Extracted data START
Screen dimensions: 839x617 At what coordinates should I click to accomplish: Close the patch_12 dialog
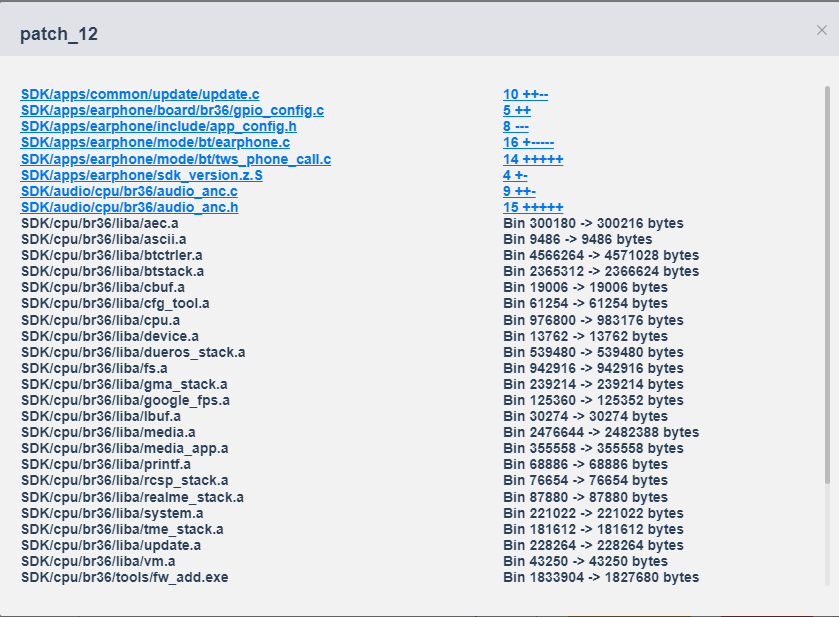pyautogui.click(x=821, y=31)
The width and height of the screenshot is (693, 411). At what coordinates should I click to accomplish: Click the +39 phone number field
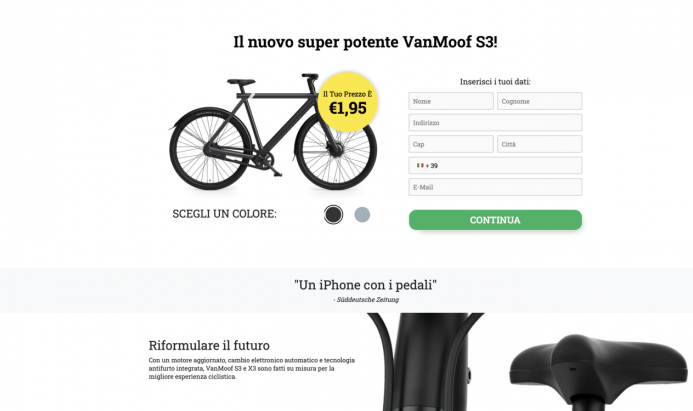(495, 165)
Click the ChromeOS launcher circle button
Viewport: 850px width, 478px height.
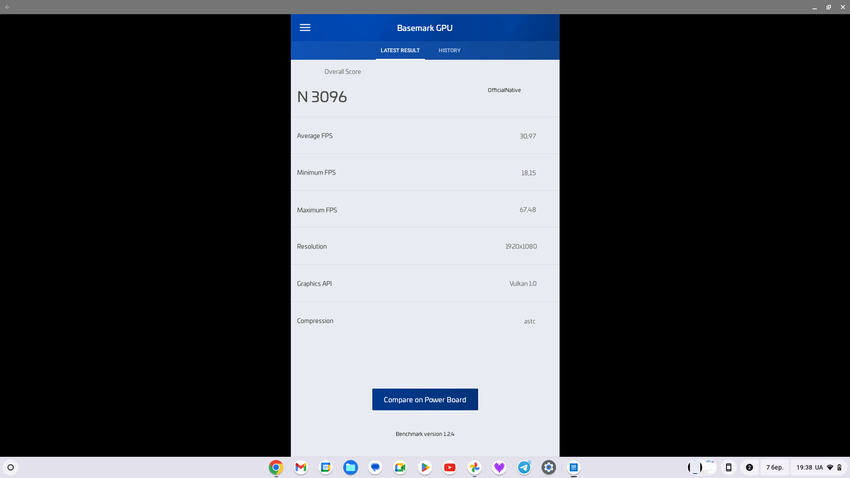[x=11, y=467]
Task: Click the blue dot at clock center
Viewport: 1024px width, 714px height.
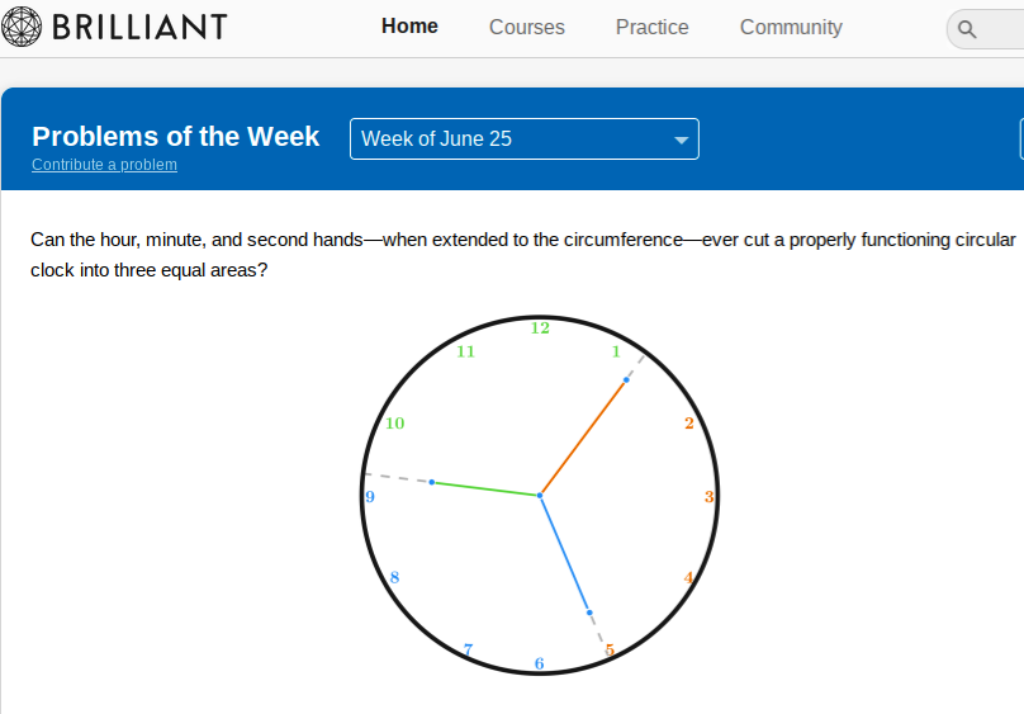Action: [x=540, y=495]
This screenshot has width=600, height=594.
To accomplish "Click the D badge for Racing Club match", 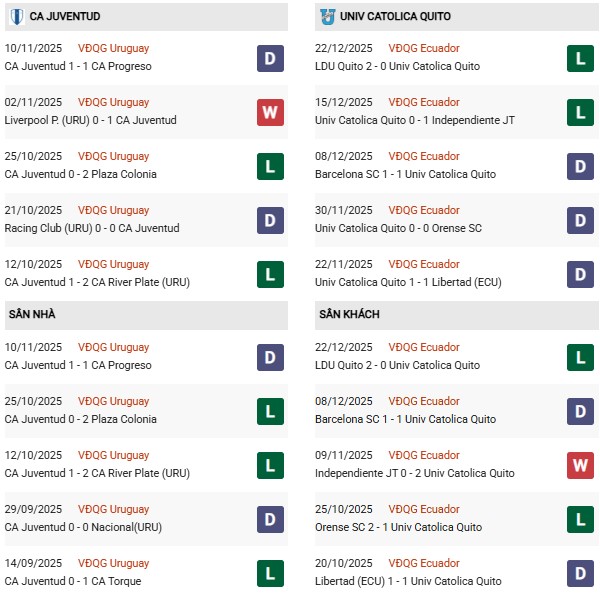I will click(x=270, y=220).
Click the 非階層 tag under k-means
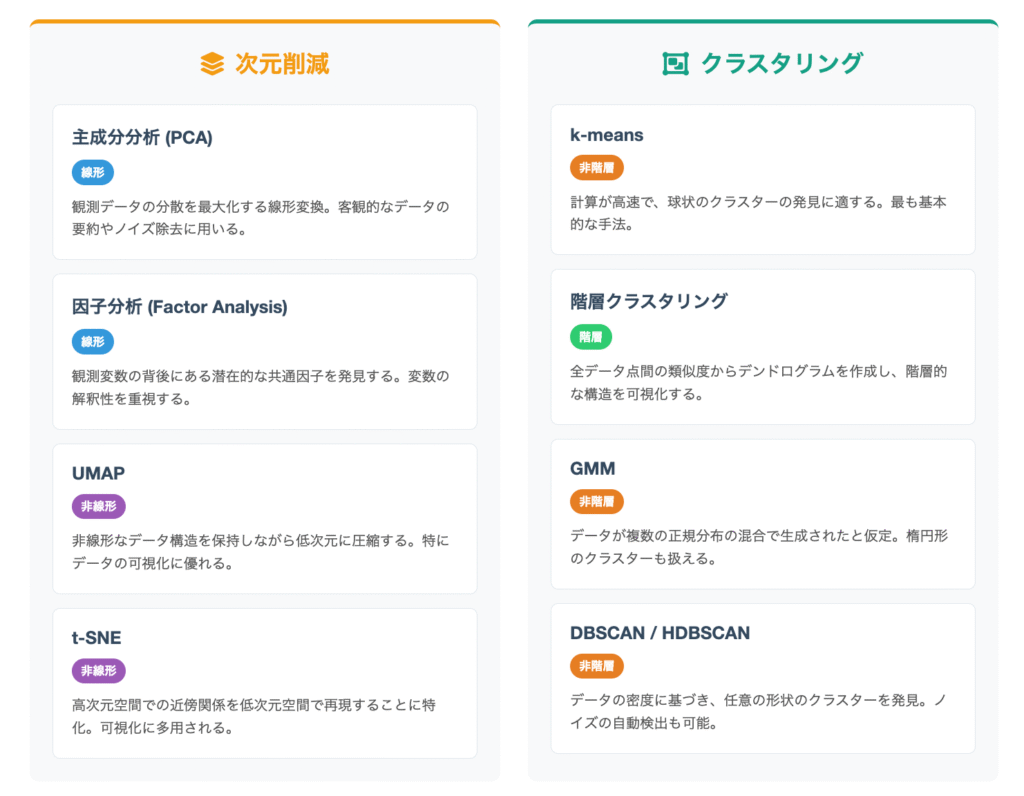This screenshot has height=796, width=1024. tap(597, 168)
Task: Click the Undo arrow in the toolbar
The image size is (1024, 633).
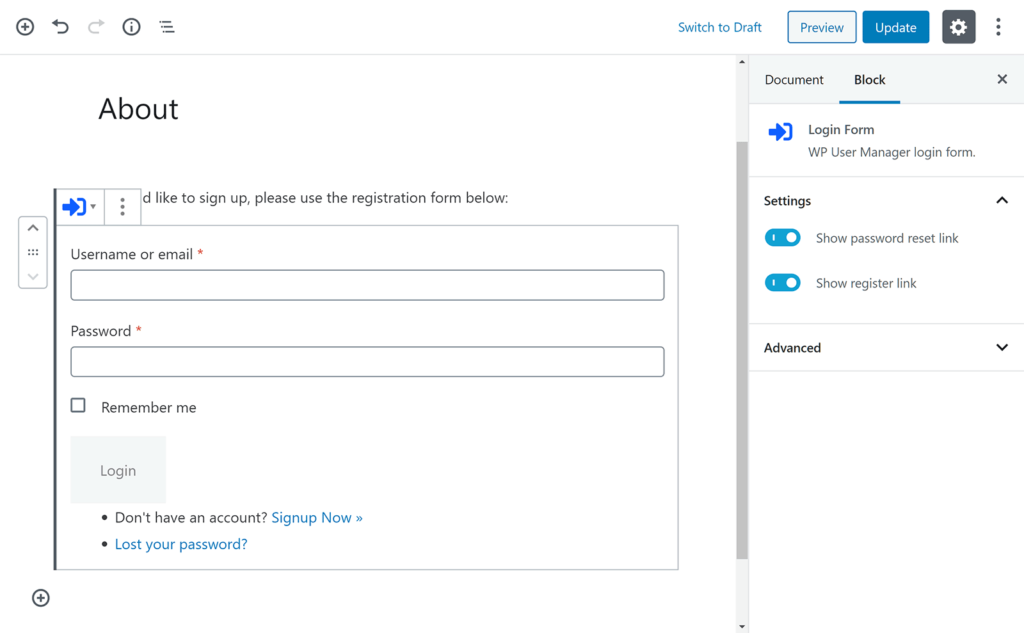Action: tap(60, 27)
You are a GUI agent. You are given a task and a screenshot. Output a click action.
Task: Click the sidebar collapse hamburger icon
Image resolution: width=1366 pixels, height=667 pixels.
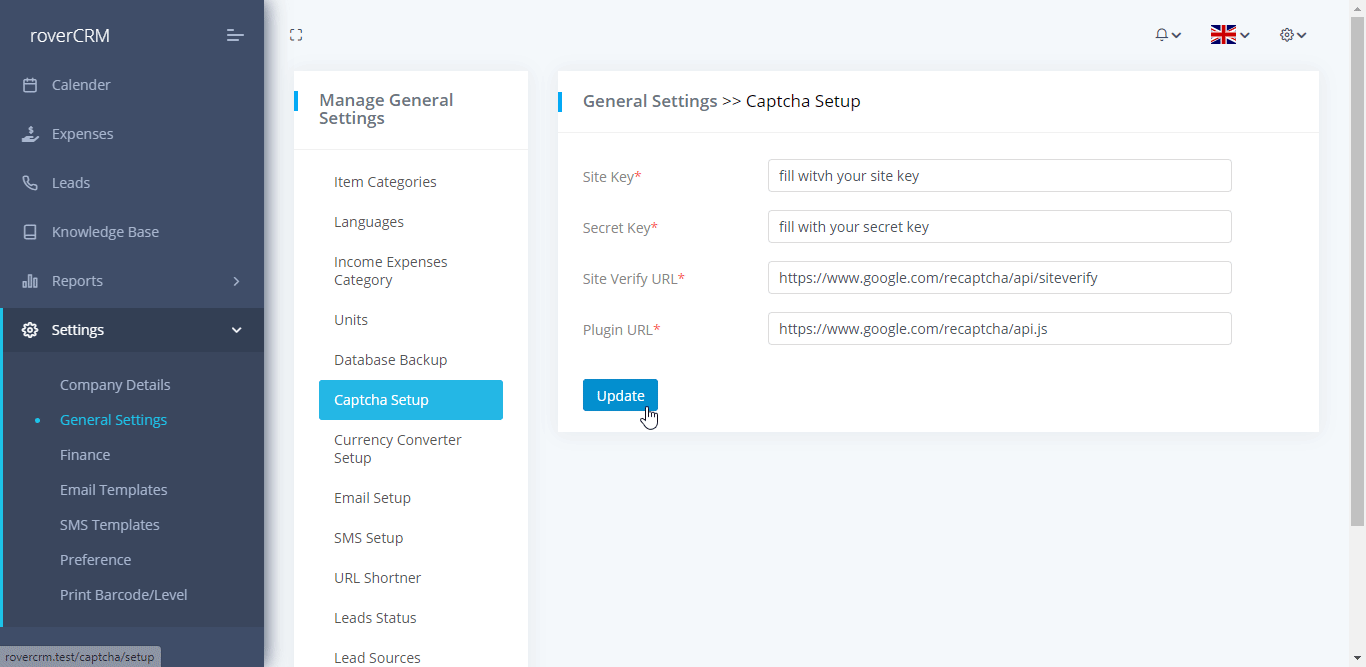pos(235,36)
Extracted data END
Problem to work on ▸
Return exactly, with no pictures, each line from the one that contains "The image size is (1024, 633)." through the end of the entries above, both ends included.

Task response ▸
The image size is (1024, 633).
Action: tap(60, 27)
You are a GUI agent. You are given a task and a screenshot. Output a click action.
Task: Click the sidebar collapse hamburger icon
Image resolution: width=1366 pixels, height=667 pixels.
pos(235,36)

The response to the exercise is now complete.